PROBLEM TO SOLVE:
From the records below, extract each line in which the word "column" appears.

ROWS:
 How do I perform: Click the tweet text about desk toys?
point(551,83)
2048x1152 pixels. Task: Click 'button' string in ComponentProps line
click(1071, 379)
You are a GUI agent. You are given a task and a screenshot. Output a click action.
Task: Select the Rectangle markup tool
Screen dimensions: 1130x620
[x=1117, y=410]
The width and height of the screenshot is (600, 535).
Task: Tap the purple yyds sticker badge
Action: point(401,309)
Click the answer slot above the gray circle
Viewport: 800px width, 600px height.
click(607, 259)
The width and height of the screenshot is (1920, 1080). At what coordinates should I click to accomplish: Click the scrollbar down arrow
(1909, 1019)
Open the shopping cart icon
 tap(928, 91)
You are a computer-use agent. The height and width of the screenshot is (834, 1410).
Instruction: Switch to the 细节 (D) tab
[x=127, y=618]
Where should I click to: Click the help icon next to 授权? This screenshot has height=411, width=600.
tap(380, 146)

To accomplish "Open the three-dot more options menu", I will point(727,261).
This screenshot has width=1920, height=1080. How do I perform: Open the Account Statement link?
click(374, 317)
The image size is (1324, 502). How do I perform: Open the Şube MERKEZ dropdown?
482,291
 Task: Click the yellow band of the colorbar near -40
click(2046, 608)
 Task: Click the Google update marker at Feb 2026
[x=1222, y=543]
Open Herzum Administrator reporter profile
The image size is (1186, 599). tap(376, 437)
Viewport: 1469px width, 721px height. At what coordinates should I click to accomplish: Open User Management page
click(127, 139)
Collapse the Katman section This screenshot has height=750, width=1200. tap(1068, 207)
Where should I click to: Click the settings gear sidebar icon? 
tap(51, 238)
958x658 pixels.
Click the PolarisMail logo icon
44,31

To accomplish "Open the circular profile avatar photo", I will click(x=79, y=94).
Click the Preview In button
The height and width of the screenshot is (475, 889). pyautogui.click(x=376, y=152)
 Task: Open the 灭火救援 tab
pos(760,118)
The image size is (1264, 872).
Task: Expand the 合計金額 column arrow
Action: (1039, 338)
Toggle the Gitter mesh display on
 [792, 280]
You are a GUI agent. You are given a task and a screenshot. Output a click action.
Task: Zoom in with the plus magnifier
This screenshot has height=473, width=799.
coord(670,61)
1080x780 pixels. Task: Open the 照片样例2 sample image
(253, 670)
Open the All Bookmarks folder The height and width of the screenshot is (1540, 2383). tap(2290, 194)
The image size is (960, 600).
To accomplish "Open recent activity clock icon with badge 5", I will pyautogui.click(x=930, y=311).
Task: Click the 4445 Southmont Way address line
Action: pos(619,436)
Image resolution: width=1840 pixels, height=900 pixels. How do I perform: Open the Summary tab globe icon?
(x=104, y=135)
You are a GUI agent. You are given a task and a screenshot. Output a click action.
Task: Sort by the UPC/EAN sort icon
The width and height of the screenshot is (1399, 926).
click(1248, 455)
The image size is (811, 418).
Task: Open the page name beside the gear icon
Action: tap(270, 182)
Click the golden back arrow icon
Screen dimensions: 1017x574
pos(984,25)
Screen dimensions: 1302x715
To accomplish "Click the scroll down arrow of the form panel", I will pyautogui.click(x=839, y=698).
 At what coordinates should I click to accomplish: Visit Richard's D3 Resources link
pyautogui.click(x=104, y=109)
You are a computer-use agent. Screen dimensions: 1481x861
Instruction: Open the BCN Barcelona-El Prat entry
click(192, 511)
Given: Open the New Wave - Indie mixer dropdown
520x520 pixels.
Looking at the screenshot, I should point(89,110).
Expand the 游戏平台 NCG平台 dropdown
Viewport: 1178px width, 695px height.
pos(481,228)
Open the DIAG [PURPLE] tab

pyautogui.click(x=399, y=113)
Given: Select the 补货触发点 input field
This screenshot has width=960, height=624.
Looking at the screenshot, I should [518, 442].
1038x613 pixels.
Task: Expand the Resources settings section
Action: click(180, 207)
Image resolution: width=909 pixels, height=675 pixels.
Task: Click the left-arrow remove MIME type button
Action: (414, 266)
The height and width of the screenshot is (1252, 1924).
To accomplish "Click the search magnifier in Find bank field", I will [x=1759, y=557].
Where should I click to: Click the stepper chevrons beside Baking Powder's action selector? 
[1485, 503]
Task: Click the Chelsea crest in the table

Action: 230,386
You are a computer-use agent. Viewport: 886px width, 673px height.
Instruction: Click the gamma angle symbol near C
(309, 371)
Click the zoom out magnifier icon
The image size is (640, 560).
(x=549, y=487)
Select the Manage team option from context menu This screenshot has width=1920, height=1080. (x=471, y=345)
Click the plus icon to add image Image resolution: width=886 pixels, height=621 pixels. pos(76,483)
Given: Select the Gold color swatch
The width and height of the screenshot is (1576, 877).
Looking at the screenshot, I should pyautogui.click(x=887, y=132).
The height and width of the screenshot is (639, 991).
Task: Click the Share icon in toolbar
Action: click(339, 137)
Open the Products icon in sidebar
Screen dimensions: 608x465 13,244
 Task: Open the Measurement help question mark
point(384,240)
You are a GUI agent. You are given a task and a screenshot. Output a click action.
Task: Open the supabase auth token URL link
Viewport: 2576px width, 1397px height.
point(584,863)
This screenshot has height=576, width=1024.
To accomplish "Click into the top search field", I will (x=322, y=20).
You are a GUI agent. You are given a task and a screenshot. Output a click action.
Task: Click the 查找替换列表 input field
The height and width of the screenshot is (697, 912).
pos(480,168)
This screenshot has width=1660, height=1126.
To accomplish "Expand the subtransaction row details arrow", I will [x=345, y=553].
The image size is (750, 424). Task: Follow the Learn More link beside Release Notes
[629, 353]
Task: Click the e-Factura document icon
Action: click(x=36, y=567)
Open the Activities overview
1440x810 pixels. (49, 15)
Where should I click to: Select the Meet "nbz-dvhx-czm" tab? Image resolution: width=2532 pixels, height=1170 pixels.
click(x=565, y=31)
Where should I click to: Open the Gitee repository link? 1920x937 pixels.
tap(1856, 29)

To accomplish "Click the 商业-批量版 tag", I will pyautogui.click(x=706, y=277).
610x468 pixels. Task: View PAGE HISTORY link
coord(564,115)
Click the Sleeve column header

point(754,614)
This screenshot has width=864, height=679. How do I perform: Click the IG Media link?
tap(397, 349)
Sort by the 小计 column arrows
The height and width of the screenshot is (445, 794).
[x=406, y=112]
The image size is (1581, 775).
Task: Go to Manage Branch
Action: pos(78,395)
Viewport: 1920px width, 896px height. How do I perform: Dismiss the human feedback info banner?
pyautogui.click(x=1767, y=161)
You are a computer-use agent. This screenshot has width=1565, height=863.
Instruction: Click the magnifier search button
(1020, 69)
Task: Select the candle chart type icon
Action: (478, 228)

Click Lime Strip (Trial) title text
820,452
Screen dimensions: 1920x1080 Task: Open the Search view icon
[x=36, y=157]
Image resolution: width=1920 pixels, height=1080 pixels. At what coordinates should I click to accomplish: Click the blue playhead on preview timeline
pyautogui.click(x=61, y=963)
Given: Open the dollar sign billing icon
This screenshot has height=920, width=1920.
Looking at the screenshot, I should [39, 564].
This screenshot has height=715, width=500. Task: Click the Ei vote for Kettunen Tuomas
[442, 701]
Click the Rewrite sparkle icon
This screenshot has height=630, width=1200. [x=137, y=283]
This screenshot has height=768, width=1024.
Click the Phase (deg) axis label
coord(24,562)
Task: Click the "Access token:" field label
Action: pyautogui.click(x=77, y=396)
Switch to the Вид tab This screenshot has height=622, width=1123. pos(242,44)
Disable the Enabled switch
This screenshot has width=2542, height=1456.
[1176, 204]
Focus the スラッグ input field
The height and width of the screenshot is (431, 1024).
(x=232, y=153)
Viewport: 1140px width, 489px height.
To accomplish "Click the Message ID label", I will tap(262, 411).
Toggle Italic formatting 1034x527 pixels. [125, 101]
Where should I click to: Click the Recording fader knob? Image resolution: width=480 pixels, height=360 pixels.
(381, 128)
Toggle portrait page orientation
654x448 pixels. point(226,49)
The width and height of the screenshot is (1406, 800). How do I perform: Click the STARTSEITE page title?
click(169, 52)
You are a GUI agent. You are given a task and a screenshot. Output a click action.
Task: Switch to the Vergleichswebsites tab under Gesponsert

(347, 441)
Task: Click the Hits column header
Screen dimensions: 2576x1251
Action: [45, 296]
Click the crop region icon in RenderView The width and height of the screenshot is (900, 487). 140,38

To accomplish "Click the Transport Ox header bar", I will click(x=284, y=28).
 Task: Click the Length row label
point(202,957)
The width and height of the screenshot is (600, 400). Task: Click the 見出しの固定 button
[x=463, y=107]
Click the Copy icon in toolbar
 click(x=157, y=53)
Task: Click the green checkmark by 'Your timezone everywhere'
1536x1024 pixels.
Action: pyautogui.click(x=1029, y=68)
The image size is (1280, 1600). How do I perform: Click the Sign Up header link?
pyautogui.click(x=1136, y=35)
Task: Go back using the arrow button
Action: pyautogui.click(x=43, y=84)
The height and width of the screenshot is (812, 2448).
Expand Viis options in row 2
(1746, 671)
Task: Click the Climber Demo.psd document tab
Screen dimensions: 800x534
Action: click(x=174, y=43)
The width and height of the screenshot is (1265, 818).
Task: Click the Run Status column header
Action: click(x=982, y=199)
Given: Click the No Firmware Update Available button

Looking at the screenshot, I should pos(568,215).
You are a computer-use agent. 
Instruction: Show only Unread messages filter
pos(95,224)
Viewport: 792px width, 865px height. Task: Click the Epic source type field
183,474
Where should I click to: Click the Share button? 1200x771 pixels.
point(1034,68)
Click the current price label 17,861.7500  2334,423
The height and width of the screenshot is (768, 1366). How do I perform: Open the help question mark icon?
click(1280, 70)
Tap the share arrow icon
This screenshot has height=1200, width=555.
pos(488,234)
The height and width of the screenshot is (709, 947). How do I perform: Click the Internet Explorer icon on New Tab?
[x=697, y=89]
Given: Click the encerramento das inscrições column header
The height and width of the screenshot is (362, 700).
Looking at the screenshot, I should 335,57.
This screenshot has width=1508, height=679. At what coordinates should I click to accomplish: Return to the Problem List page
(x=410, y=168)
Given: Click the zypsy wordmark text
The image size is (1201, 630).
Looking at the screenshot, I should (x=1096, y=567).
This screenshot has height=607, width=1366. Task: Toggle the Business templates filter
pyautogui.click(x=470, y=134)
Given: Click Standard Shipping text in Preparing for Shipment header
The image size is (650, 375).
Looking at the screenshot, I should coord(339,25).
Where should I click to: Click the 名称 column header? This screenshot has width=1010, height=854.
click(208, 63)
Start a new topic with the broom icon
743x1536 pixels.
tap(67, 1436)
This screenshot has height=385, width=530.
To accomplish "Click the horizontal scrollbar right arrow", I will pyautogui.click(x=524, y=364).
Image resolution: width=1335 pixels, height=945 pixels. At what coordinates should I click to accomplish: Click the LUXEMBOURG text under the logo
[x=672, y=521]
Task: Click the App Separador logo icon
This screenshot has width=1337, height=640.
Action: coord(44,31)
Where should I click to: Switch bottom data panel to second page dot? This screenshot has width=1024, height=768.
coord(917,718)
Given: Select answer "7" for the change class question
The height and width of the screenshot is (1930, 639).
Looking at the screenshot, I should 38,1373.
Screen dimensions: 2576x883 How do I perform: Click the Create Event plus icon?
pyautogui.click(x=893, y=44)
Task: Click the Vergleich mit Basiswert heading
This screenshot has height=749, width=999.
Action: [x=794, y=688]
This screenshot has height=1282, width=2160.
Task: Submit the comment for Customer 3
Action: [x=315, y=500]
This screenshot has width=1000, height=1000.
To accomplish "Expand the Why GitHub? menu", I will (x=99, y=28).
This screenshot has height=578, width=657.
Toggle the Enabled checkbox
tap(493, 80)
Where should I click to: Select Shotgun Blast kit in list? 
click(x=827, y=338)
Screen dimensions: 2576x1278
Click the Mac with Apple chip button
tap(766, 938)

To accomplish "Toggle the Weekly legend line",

RESPONSE TO THE TASK:
Task: Expand the 合計金額 column arrow
Click the Sleeve column header
Sort by the 小计 column arrows
Task: Click the Hits column header
Task: Click the Run Status column header
Given: Click the encerramento das inscrições column header
Where should I click to: Click the 名称 column header? This screenshot has width=1010, height=854.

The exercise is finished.